The heart of this dramatic increase lay within domestic debt. Amortization on loans held within the country skyrocketed from a mere P121 million to P378.51 billion in just one year. These payments represent actual principal returned to creditors, managed through the Bond Sinking Fund, and highlight a critical moment in the nation’s financial obligations.

While domestic principal payments dominated the narrative, external debt payments actually decreased slightly. However, this reduction was overshadowed by a rise in interest paid on foreign loans, climbing 85.8% to P11.85 billion. The fluctuating exchange rate played a role, making dollar-denominated debts more expensive in local currency.

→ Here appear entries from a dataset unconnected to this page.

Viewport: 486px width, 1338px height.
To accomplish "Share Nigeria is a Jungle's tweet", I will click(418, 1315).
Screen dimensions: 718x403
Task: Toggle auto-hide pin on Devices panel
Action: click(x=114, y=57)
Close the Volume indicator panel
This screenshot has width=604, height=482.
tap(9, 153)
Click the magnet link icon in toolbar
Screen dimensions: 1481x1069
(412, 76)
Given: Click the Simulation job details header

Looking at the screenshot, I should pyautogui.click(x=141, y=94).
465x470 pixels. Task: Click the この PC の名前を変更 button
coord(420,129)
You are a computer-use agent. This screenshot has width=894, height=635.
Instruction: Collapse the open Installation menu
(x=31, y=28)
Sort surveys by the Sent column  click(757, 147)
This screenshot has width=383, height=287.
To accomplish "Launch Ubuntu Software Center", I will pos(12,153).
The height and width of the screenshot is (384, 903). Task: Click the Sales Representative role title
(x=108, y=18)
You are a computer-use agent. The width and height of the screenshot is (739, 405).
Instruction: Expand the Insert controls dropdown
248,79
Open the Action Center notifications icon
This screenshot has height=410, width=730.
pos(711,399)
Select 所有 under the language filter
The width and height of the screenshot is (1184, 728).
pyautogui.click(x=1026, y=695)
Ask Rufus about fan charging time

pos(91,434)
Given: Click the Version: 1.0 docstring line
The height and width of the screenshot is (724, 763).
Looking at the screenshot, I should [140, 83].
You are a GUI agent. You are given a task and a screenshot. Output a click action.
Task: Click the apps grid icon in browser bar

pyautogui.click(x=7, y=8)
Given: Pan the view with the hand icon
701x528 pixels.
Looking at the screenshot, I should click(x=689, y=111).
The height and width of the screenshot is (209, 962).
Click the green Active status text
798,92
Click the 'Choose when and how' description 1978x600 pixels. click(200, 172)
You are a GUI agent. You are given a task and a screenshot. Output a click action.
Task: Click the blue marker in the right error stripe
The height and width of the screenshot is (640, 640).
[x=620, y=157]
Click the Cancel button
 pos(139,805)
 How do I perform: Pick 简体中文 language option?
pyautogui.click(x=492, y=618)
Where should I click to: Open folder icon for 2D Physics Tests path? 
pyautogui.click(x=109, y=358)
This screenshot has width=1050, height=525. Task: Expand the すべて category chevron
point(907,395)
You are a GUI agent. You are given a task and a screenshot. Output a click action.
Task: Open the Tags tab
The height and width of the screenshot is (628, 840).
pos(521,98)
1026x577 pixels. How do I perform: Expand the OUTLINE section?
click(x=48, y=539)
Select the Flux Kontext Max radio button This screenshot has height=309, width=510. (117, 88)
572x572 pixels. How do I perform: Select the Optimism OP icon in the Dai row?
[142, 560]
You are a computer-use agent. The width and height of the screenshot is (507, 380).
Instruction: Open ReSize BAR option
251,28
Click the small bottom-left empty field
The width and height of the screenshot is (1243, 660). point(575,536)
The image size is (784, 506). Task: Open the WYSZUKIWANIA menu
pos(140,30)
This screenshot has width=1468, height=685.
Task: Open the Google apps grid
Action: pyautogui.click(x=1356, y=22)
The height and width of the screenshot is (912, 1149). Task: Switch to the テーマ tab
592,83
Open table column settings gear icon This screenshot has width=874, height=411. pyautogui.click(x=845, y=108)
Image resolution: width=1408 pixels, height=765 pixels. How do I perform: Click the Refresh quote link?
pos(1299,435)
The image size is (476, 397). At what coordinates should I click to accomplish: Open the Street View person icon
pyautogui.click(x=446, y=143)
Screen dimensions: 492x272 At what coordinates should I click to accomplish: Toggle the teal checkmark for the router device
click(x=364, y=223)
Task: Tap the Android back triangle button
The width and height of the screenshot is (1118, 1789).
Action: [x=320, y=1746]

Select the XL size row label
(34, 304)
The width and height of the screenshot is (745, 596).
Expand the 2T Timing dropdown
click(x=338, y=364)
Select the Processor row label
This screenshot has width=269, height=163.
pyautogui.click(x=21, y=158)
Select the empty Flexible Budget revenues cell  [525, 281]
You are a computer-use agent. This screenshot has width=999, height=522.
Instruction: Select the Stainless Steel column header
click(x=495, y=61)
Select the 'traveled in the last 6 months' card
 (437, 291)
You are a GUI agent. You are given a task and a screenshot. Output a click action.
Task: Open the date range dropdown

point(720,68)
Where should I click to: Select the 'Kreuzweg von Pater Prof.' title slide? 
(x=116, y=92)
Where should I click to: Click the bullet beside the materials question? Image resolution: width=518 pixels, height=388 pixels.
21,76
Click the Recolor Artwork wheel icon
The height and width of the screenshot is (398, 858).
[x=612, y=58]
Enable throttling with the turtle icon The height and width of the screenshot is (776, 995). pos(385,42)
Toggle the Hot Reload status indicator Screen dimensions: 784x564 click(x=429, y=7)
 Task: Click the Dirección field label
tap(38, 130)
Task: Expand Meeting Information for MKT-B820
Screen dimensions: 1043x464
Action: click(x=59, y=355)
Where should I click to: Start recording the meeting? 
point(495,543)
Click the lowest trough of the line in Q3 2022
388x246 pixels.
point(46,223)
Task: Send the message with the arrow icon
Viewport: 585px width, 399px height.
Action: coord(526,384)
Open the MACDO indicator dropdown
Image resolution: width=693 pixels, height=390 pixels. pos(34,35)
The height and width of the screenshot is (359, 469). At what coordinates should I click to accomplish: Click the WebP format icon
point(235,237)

Looking at the first two months of the year, the picture remains stark. Total debt service surged over three times, reaching P568.31 billion – a dramatic increase from the P158.66 billion recorded during the same period last year. Principal payments accounted for nearly 70% of this total, further emphasizing the pressure on the national budget.

Experts point to specific events as catalysts for this financial shift. The maturity of a substantial P232-billion 7-year Treasury bond on February 14th triggered a significant portion of the repayment surge. This wasn’t an unforeseen crisis, but a scheduled obligation coming due.

Beyond specific maturities, broader economic forces are at play. A weaker peso against the US dollar amplified the cost of servicing foreign debt, while widening budget deficits – fueled by rising prices – contributed to the overall increase in debt servicing costs. These factors create a complex interplay impacting the nation’s financial health.

Looking ahead, the pressure isn’t expected to ease immediately. Another significant Treasury bond, valued at P282 billion, is set to mature in April, potentially driving debt service even higher. Continued volatility in the exchange rate, persistent inflationary pressures, and rising global interest rates all pose ongoing challenges.

Despite the substantial increase, analysts remain cautiously optimistic. They emphasize that these payments were largely anticipated and are being managed through a combination of domestic and external borrowing. The government has allocated P2 trillion for debt service in the current year, with a clear plan for principal and interest payments.

While elevated debt payments will undoubtedly require careful management, experts believe the situation remains “manageable.” Prudent debt strategy and continued monitoring of global economic conditions will be crucial in navigating these financial waters and ensuring the nation’s long-term economic stability.